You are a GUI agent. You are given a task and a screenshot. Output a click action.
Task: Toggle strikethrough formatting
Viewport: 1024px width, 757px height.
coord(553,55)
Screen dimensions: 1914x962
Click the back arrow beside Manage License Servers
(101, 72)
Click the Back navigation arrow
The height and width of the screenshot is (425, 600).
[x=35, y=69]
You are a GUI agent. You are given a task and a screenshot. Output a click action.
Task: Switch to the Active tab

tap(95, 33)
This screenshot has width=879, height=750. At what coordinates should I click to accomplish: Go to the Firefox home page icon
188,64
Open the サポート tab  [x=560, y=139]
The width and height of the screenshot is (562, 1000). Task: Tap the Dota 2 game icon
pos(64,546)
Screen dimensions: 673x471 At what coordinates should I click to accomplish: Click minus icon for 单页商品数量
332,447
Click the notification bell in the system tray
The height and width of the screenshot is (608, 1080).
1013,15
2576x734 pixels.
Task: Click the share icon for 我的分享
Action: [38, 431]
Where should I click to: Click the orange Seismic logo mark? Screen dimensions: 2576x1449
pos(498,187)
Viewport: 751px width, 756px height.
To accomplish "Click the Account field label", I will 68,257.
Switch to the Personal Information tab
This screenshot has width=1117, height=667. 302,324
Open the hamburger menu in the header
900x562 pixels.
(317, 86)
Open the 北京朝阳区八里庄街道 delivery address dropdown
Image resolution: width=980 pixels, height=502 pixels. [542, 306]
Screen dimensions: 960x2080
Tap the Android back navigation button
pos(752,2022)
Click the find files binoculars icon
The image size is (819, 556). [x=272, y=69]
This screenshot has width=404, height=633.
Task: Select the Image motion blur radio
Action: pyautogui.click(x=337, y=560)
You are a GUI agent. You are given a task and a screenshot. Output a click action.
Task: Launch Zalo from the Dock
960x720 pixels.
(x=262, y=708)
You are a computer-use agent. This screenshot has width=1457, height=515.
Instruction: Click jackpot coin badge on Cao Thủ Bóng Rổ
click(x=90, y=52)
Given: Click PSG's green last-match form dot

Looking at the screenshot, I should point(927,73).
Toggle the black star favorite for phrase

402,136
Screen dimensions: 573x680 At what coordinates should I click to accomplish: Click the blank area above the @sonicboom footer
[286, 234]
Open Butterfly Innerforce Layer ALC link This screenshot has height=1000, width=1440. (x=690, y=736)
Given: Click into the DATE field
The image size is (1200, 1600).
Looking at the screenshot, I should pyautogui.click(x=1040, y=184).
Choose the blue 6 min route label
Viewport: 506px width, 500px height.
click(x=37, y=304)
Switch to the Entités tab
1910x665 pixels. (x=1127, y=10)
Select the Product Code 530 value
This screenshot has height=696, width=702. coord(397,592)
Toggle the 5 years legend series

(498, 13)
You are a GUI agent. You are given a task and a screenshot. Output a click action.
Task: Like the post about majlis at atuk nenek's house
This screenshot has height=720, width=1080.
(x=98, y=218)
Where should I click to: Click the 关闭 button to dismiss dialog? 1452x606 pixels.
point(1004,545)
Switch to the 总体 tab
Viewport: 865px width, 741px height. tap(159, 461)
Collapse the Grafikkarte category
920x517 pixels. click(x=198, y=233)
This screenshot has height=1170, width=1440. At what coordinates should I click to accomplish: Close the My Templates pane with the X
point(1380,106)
***
■ Assigned task ■
All the entries above are to be transcribed without any alteration.

■ Response ■
You are a GUI agent. You are given a task and a screenshot. Output a click action.
Task: Toggle strikethrough formatting
Viewport: 1024px width, 757px height.
coord(553,55)
Screen dimensions: 1914x962
Click the back arrow beside Manage License Servers
(101, 72)
Click the Back navigation arrow
The height and width of the screenshot is (425, 600).
[x=35, y=69]
You are a GUI agent. You are given a task and a screenshot. Output a click action.
Task: Switch to the Active tab

tap(95, 33)
This screenshot has width=879, height=750. At what coordinates should I click to accomplish: Go to the Firefox home page icon
188,64
Open the サポート tab  [x=560, y=139]
The width and height of the screenshot is (562, 1000). Task: Tap the Dota 2 game icon
pos(64,546)
Screen dimensions: 673x471 At what coordinates should I click to accomplish: Click minus icon for 单页商品数量
332,447
Click the notification bell in the system tray
The height and width of the screenshot is (608, 1080).
1013,15
2576x734 pixels.
Task: Click the share icon for 我的分享
Action: [38, 431]
Where should I click to: Click the orange Seismic logo mark? Screen dimensions: 2576x1449
pos(498,187)
Viewport: 751px width, 756px height.
To accomplish "Click the Account field label", I will 68,257.
Switch to the Personal Information tab
This screenshot has width=1117, height=667. 302,324
Open the hamburger menu in the header
900x562 pixels.
(317, 86)
Open the 北京朝阳区八里庄街道 delivery address dropdown
Image resolution: width=980 pixels, height=502 pixels. [542, 306]
Screen dimensions: 960x2080
Tap the Android back navigation button
pos(752,2022)
Click the find files binoculars icon
The image size is (819, 556). [x=272, y=69]
This screenshot has width=404, height=633.
Task: Select the Image motion blur radio
Action: pyautogui.click(x=337, y=560)
You are a GUI agent. You are given a task and a screenshot. Output a click action.
Task: Launch Zalo from the Dock
960x720 pixels.
(x=262, y=708)
You are a computer-use agent. This screenshot has width=1457, height=515.
Instruction: Click jackpot coin badge on Cao Thủ Bóng Rổ
click(x=90, y=52)
Given: Click PSG's green last-match form dot

Looking at the screenshot, I should point(927,73).
Toggle the black star favorite for phrase

402,136
Screen dimensions: 573x680 At what coordinates should I click to accomplish: Click the blank area above the @sonicboom footer
[286, 234]
Open Butterfly Innerforce Layer ALC link This screenshot has height=1000, width=1440. (x=690, y=736)
Given: Click into the DATE field
The image size is (1200, 1600).
Looking at the screenshot, I should pyautogui.click(x=1040, y=184).
Choose the blue 6 min route label
Viewport: 506px width, 500px height.
click(x=37, y=304)
Switch to the Entités tab
1910x665 pixels. (x=1127, y=10)
Select the Product Code 530 value
This screenshot has height=696, width=702. coord(397,592)
Toggle the 5 years legend series

(498, 13)
You are a GUI agent. You are given a task and a screenshot. Output a click action.
Task: Like the post about majlis at atuk nenek's house
This screenshot has height=720, width=1080.
(x=98, y=218)
Where should I click to: Click the 关闭 button to dismiss dialog? 1452x606 pixels.
point(1004,545)
Switch to the 总体 tab
Viewport: 865px width, 741px height. tap(159, 461)
Collapse the Grafikkarte category
920x517 pixels. click(x=198, y=233)
This screenshot has height=1170, width=1440. At what coordinates should I click to accomplish: Close the My Templates pane with the X
point(1380,106)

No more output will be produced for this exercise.